Can you think of a better way of avoiding extra work? Say we have a solution to $stacks$, we can enter it into the dictionary using the sorted list as a key. Sorting the list will take $O(n \log n)$ which is not too bad. Are we done? There's one more important thing to remember, and that is that now when we want to check if a given list is already in our dictionary, we need to search for it after sorting it.
The easiest way not to get confused about all of this is to simply compute the key at the beginning of the function execution and use it throughout the function.
Here is the implementation:
def can_win_nim_mem_sorted(stacks):
return can_win_nim_mem_inner_sorted(stacks, {})
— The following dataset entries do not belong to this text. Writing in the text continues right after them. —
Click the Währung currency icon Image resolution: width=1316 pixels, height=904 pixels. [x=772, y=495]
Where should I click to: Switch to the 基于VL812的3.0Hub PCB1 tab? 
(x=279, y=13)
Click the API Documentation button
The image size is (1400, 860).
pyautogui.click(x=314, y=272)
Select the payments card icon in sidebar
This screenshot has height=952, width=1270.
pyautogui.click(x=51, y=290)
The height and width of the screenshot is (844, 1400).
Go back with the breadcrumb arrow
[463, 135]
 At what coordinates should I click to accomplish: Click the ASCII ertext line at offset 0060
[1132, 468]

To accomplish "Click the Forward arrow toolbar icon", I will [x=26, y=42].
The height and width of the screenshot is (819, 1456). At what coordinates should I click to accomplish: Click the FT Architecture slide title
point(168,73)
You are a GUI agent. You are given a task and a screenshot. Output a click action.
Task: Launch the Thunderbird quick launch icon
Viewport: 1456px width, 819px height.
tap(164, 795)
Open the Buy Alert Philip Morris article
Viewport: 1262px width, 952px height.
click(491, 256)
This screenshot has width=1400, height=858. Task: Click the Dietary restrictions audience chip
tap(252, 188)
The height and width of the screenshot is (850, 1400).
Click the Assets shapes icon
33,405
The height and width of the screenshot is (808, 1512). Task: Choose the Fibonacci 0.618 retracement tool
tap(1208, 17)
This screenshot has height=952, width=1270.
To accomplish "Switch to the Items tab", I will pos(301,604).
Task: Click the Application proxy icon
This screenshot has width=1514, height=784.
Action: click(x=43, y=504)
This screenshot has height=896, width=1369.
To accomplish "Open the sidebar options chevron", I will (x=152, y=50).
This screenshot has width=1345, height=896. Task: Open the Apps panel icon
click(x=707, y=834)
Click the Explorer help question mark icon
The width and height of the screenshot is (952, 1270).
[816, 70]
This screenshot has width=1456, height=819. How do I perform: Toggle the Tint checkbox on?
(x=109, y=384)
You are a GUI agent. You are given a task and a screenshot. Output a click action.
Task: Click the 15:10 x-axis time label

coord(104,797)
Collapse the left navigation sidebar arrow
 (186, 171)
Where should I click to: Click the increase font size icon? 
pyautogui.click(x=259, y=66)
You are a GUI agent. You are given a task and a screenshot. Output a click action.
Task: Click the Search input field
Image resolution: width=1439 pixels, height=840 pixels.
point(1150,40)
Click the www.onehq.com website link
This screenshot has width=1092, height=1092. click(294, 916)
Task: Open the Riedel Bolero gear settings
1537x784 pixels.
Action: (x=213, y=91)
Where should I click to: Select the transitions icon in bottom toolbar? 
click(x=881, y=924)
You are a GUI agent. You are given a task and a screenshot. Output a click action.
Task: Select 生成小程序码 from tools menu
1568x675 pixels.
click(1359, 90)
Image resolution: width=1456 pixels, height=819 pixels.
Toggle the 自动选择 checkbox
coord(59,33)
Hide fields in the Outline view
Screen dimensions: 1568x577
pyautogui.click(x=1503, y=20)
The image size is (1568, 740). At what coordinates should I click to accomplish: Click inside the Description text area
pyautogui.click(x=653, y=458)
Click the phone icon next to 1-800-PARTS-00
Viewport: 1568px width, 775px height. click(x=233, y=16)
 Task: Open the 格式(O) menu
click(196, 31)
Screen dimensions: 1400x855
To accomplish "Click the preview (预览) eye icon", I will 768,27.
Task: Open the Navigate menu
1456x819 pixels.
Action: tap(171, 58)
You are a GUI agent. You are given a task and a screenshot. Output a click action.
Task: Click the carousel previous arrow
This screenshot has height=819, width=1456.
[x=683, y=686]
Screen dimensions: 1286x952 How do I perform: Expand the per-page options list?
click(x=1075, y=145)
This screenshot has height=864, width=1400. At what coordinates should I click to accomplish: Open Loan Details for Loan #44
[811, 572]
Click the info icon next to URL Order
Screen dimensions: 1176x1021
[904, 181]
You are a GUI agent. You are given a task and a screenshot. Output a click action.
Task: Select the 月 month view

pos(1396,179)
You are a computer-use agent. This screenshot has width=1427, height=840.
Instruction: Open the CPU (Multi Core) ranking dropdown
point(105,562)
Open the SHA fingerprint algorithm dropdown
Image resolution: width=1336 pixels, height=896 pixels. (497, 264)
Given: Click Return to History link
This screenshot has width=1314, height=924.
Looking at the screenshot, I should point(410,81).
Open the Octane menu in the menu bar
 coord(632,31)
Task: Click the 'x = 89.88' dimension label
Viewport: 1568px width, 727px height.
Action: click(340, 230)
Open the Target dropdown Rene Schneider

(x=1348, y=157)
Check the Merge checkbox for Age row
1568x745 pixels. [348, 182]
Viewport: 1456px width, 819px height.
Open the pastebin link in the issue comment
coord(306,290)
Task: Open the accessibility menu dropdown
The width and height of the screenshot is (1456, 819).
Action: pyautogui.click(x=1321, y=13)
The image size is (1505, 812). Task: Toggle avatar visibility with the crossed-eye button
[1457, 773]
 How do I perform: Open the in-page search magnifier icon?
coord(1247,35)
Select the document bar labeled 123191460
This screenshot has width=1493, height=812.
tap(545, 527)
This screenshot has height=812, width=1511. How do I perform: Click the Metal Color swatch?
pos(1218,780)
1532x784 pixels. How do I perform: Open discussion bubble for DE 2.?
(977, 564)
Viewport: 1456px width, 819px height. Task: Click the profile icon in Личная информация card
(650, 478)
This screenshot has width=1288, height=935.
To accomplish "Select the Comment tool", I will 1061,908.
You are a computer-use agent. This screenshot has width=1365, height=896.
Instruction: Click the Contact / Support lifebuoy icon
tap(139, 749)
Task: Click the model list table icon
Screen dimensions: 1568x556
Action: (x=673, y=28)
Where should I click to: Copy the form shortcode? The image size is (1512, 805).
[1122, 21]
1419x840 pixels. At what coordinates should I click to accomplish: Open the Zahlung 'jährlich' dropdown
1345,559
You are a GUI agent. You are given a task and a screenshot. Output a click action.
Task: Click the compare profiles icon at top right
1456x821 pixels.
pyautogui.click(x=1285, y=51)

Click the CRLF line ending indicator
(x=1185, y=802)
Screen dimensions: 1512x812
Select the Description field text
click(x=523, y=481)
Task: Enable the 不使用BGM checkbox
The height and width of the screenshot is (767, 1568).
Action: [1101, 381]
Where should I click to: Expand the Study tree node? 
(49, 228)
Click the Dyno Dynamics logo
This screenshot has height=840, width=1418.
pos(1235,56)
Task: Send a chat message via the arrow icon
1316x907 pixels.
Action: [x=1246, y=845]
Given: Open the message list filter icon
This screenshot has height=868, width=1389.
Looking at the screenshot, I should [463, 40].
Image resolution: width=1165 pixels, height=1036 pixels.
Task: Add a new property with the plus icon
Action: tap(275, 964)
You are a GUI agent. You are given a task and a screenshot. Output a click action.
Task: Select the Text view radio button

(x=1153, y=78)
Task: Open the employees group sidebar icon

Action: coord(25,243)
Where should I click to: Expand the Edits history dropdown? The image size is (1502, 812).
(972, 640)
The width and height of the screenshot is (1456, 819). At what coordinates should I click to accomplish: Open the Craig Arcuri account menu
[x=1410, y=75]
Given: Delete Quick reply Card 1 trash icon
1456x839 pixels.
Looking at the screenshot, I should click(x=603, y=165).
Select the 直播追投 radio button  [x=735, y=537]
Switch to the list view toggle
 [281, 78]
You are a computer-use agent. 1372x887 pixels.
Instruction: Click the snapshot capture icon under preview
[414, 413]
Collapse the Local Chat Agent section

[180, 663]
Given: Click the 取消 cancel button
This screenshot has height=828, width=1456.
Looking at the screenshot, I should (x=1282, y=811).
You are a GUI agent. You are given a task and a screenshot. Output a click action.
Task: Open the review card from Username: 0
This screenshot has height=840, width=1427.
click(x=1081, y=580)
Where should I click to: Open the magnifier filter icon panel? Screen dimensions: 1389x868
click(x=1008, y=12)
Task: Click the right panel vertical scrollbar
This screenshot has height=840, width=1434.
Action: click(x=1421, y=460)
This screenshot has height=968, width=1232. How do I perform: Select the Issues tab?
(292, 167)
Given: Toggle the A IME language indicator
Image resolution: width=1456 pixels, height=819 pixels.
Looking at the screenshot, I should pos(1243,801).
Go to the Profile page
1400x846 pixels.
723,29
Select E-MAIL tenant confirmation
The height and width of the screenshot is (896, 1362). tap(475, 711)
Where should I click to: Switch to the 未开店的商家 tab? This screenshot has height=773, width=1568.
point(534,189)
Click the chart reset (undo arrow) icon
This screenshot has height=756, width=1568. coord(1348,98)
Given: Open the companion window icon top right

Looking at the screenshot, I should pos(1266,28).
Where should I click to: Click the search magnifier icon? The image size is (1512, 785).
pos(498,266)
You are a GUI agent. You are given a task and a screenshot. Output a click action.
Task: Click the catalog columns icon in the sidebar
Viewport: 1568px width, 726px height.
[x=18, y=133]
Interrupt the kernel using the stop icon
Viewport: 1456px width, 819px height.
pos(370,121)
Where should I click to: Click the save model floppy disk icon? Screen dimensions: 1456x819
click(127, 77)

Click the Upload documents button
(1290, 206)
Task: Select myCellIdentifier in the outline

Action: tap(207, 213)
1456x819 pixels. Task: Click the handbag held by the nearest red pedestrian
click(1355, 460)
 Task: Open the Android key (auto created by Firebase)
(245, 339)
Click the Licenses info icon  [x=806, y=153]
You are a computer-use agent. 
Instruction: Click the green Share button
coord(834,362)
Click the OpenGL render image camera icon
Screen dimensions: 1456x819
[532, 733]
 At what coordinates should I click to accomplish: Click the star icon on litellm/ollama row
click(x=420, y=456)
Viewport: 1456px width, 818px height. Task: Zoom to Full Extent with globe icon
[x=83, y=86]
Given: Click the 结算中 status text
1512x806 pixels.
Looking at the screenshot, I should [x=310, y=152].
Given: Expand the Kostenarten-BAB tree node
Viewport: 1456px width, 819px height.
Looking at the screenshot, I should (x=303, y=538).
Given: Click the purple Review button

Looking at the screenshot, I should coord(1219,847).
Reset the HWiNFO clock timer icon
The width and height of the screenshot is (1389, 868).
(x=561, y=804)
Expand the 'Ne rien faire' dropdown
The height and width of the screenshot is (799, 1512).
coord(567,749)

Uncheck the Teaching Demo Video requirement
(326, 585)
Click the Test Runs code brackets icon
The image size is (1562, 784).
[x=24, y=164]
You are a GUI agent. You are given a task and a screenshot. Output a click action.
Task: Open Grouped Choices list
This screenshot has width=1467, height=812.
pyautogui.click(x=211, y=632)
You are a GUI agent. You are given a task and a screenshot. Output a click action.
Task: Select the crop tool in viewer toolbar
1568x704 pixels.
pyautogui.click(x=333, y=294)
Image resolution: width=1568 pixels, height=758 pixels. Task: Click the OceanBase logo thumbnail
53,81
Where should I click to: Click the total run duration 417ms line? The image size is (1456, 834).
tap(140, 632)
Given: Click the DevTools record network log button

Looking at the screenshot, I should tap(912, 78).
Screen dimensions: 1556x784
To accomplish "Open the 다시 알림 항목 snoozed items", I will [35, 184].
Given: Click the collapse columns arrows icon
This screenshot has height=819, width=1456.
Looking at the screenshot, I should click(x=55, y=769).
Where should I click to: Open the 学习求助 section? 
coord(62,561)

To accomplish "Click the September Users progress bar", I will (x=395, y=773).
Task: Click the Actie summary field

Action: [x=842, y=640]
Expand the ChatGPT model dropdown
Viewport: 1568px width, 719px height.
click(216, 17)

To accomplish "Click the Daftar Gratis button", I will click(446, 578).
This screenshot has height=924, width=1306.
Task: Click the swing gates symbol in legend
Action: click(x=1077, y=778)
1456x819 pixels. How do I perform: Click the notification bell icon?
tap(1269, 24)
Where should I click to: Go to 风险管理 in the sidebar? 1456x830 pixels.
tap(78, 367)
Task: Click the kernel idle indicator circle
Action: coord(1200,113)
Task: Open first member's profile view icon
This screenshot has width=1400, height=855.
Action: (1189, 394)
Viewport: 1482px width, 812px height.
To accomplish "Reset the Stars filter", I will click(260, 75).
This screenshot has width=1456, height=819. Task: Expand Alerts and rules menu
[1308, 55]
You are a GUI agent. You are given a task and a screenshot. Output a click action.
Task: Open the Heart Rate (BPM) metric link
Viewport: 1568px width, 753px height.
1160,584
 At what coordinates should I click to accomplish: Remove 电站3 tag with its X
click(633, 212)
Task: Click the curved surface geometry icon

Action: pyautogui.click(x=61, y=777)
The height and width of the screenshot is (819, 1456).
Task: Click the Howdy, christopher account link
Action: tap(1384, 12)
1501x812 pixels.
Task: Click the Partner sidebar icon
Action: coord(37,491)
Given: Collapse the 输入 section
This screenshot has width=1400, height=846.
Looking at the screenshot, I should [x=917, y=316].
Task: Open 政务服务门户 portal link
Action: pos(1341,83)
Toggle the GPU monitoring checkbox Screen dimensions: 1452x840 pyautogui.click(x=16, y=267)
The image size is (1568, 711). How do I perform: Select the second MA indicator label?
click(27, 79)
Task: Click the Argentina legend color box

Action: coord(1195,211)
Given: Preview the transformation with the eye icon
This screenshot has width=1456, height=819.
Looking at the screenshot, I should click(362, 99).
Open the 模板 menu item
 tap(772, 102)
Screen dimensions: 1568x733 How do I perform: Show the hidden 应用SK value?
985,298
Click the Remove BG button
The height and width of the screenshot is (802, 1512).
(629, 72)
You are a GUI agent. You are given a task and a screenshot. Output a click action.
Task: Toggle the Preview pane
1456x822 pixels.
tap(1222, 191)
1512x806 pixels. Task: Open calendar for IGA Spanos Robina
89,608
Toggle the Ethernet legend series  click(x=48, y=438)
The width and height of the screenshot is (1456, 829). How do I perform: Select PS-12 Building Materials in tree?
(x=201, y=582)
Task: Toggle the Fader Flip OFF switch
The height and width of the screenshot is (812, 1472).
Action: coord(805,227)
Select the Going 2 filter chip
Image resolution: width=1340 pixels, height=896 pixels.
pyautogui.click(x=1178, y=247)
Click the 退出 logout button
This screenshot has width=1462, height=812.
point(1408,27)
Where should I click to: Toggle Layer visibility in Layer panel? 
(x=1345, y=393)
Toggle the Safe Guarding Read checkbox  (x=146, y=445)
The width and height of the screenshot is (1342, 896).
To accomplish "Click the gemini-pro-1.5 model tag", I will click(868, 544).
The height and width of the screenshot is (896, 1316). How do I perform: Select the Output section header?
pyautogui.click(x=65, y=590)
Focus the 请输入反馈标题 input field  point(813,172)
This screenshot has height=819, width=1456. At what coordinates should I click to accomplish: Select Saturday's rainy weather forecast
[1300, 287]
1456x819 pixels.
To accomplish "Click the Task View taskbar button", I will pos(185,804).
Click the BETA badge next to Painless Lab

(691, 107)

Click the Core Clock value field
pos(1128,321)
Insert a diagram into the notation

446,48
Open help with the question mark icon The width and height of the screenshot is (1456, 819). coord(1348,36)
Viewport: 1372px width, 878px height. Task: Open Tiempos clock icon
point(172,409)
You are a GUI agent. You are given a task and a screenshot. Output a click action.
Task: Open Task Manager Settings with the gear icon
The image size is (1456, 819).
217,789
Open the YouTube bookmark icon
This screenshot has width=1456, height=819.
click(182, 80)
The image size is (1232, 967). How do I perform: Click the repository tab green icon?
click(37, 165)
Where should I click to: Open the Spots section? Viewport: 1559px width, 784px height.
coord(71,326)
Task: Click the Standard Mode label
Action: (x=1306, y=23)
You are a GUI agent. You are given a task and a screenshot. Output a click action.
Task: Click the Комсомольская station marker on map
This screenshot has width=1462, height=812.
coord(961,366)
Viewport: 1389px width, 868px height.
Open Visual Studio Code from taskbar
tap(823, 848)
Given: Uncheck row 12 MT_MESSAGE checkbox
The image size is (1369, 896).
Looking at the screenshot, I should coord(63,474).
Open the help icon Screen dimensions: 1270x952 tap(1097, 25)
def can_win_nim_mem_inner_sorted(stacks, mem):
# This is the only change!
# mem_key = tuple(stacks)
mem_key = tuple(sorted(stacks))
if mem_key in mem:
return mem[mem_key]
if not any(stacks):
return False
#if len([s for s in stacks if s > 0]) == 1:
# mem[mem_key] = True
# return True
for i in range(len(stacks)):
for j in range(1, stacks[i]+1):
stacks[i] -= j
can_other_player_win = can_win_nim_mem_inner_sorted(stacks, mem)
stacks[i] += j
if not can_other_player_win:
mem[mem_key] = True
return True
mem[mem_key] = False
return False
can_win_nim_mem_sorted([3 for i in range(30)])
False
How much did we gain? Our naive memoization started coughing for a list of length 10, whereas our improved implementation solved the problem for a list of length 30 almost instantaneously!